— Information supplied —
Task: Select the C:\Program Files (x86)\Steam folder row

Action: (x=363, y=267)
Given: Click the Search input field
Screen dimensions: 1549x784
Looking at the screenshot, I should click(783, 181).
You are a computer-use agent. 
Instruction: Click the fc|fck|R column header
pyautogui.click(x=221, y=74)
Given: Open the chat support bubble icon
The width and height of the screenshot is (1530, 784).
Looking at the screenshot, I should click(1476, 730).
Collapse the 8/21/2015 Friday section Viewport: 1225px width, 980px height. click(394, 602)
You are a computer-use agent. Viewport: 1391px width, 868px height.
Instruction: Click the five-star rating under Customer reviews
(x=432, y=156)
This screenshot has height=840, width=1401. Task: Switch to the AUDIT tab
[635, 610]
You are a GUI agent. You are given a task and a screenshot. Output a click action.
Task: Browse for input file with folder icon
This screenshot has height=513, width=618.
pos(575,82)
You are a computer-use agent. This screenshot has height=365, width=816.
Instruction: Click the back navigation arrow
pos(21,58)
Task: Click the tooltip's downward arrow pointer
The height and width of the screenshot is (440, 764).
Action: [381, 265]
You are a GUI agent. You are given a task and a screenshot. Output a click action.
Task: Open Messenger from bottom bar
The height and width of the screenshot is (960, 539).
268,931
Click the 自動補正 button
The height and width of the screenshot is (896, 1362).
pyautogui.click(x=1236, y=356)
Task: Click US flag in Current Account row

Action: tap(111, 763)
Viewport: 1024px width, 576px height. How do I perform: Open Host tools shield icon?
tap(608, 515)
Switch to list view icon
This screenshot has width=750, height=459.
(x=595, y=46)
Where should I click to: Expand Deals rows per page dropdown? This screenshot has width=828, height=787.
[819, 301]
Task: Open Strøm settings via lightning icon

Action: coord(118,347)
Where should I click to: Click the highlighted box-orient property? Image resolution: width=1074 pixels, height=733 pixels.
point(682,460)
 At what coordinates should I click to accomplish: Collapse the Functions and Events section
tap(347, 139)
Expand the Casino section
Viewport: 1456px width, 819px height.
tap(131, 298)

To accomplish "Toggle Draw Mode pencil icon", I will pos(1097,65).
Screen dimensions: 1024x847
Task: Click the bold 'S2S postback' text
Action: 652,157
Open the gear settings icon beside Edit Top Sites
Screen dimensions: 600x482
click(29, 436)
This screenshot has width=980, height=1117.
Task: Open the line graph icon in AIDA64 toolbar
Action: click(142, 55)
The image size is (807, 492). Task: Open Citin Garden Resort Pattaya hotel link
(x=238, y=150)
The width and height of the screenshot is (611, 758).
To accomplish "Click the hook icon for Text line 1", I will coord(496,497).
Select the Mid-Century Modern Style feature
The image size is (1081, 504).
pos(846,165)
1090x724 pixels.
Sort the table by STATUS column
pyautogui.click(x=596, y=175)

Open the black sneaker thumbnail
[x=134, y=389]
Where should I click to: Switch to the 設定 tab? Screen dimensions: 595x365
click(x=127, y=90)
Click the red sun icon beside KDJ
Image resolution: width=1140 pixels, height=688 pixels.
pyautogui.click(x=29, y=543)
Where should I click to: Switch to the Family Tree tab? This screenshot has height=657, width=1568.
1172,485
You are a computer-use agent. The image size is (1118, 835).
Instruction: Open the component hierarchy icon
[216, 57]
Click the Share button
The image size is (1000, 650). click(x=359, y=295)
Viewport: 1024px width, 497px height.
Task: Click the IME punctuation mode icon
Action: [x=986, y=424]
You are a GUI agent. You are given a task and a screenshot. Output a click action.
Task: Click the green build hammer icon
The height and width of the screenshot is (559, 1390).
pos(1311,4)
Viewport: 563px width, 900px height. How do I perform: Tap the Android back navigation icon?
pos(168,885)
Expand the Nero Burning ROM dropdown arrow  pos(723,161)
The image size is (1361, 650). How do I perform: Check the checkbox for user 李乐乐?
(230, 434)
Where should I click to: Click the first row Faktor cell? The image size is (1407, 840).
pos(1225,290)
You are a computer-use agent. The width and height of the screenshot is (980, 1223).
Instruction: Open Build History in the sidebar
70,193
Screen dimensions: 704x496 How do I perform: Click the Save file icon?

— Problem to work on —
All entries are to be repeated exactly and completely.

— Answer box —
Task: Select the C:\Program Files (x86)\Steam folder row

Action: (x=363, y=267)
Given: Click the Search input field
Screen dimensions: 1549x784
Looking at the screenshot, I should click(783, 181).
You are a computer-use agent. 
Instruction: Click the fc|fck|R column header
pyautogui.click(x=221, y=74)
Given: Open the chat support bubble icon
The width and height of the screenshot is (1530, 784).
Looking at the screenshot, I should click(1476, 730).
Collapse the 8/21/2015 Friday section Viewport: 1225px width, 980px height. click(394, 602)
You are a computer-use agent. Viewport: 1391px width, 868px height.
Instruction: Click the five-star rating under Customer reviews
(x=432, y=156)
This screenshot has height=840, width=1401. Task: Switch to the AUDIT tab
[635, 610]
You are a GUI agent. You are given a task and a screenshot. Output a click action.
Task: Browse for input file with folder icon
This screenshot has height=513, width=618.
pos(575,82)
You are a computer-use agent. This screenshot has height=365, width=816.
Instruction: Click the back navigation arrow
pos(21,58)
Task: Click the tooltip's downward arrow pointer
The height and width of the screenshot is (440, 764).
Action: [381, 265]
You are a GUI agent. You are given a task and a screenshot. Output a click action.
Task: Open Messenger from bottom bar
The height and width of the screenshot is (960, 539).
268,931
Click the 自動補正 button
The height and width of the screenshot is (896, 1362).
pyautogui.click(x=1236, y=356)
Task: Click US flag in Current Account row

Action: tap(111, 763)
Viewport: 1024px width, 576px height. How do I perform: Open Host tools shield icon?
tap(608, 515)
Switch to list view icon
This screenshot has width=750, height=459.
(x=595, y=46)
Where should I click to: Expand Deals rows per page dropdown? This screenshot has width=828, height=787.
[819, 301]
Task: Open Strøm settings via lightning icon

Action: coord(118,347)
Where should I click to: Click the highlighted box-orient property? Image resolution: width=1074 pixels, height=733 pixels.
point(682,460)
 At what coordinates should I click to accomplish: Collapse the Functions and Events section
tap(347, 139)
Expand the Casino section
Viewport: 1456px width, 819px height.
tap(131, 298)

To accomplish "Toggle Draw Mode pencil icon", I will pos(1097,65).
Screen dimensions: 1024x847
Task: Click the bold 'S2S postback' text
Action: 652,157
Open the gear settings icon beside Edit Top Sites
Screen dimensions: 600x482
click(29, 436)
This screenshot has width=980, height=1117.
Task: Open the line graph icon in AIDA64 toolbar
Action: click(142, 55)
The image size is (807, 492). Task: Open Citin Garden Resort Pattaya hotel link
(x=238, y=150)
The width and height of the screenshot is (611, 758).
To accomplish "Click the hook icon for Text line 1", I will coord(496,497).
Select the Mid-Century Modern Style feature
The image size is (1081, 504).
pos(846,165)
1090x724 pixels.
Sort the table by STATUS column
pyautogui.click(x=596, y=175)

Open the black sneaker thumbnail
[x=134, y=389]
Where should I click to: Switch to the 設定 tab? Screen dimensions: 595x365
click(x=127, y=90)
Click the red sun icon beside KDJ
Image resolution: width=1140 pixels, height=688 pixels.
pyautogui.click(x=29, y=543)
Where should I click to: Switch to the Family Tree tab? This screenshot has height=657, width=1568.
1172,485
You are a computer-use agent. The image size is (1118, 835).
Instruction: Open the component hierarchy icon
[216, 57]
Click the Share button
The image size is (1000, 650). click(x=359, y=295)
Viewport: 1024px width, 497px height.
Task: Click the IME punctuation mode icon
Action: [x=986, y=424]
You are a GUI agent. You are given a task and a screenshot. Output a click action.
Task: Click the green build hammer icon
The height and width of the screenshot is (559, 1390).
pos(1311,4)
Viewport: 563px width, 900px height. How do I perform: Tap the Android back navigation icon?
pos(168,885)
Expand the Nero Burning ROM dropdown arrow  pos(723,161)
The image size is (1361, 650). How do I perform: Check the checkbox for user 李乐乐?
(230, 434)
Where should I click to: Click the first row Faktor cell? The image size is (1407, 840).
pos(1225,290)
You are a computer-use agent. The width and height of the screenshot is (980, 1223).
Instruction: Open Build History in the sidebar
70,193
Screen dimensions: 704x496 How do I perform: Click the Save file icon?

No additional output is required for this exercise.